Шрифт:
Закладка:
У Набокова тоже прибавилось студентов, правда, не без помощи жены, которая была из тех самоотверженных спутниц жизни, что считают своих мужей достойными славы и любви самоотверженной до поклонения. Собеседники, осведомлённые о том, сколько она претерпела за супружескую жизнь с гением, у неё потом спрашивали, каково это было, и Вера Евсеевна отвечала: «Это было одно удовольствие». Соседи по Итаке рассказывали: зимой у дома она скребет совком и кидает лопатой снег, а Он, возвышаясь рядом, молвит: «Ещё и здесь, Верочка, погреби» Она, часами проводя в библиотеке, и лекции супругу готовила, и садилась на занятиях в первый ряд, чтобы задавать наводящие вопросы и возбуждать общий интерес.
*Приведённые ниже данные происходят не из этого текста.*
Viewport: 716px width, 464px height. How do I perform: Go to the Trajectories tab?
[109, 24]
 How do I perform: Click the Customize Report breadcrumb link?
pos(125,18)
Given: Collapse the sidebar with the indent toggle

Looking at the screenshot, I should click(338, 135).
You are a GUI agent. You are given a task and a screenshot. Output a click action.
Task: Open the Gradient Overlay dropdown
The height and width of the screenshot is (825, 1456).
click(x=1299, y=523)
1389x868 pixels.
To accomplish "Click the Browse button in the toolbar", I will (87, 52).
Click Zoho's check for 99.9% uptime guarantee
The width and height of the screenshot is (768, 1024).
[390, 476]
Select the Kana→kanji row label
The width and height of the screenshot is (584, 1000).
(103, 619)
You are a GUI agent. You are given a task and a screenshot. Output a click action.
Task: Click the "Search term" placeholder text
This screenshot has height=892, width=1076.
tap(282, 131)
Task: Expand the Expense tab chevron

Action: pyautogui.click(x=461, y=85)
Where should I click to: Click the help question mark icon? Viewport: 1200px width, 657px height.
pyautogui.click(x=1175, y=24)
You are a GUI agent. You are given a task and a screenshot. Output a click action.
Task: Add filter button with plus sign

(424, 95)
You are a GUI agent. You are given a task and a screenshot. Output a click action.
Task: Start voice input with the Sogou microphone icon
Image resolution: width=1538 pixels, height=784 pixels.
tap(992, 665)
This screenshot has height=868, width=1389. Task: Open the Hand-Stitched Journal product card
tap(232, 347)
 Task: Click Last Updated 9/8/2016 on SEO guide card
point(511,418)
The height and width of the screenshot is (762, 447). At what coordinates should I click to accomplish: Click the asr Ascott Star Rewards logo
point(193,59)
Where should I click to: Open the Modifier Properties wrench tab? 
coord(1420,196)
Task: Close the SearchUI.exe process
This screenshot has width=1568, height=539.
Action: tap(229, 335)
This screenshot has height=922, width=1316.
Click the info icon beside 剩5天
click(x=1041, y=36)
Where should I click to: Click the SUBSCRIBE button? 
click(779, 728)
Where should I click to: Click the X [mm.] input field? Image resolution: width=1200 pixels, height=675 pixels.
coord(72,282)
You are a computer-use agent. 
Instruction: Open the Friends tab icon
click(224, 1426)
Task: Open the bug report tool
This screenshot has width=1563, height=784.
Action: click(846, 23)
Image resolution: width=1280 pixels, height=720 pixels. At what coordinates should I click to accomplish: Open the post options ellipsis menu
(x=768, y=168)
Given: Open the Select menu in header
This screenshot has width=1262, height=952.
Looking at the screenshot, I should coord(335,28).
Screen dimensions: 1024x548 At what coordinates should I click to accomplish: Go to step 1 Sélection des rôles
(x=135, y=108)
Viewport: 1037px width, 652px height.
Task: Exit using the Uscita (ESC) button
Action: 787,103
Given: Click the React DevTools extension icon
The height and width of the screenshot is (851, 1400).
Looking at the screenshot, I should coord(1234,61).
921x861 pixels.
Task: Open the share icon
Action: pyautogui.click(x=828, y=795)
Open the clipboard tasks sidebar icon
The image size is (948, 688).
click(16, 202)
Лекции, впоследствии ставшие легендарными, успехом не пользовались, предмет еще не привлекал так, как начал притягивать позднее. Набоков на лекциях рисовал схемы расположения комнат в доме Ростовых или Карениных.
Зачем нужно было это рисовать, если в сущности не раскрывалось содержание ни «Войны и мира», ни «Анны Карениной», это уже другой вопрос (особенностей образования). Если дело касалось России, гранты просили и получали под изучение русской матерщины и советских причесок.
Всё шло по Симмонсу. Поэтому значительная часть его трудов находилась у нас в спецхране. Книги, которые Симмонс присылал мне с дарственными надписями, попадали туда же, «под гайку». В спецхране держали книги даже про балет, ведь в них упоминались танцоры-дефекторы, закрывали и поваренные книги – в описании блюд попадались выдержки из антисоветских произведений.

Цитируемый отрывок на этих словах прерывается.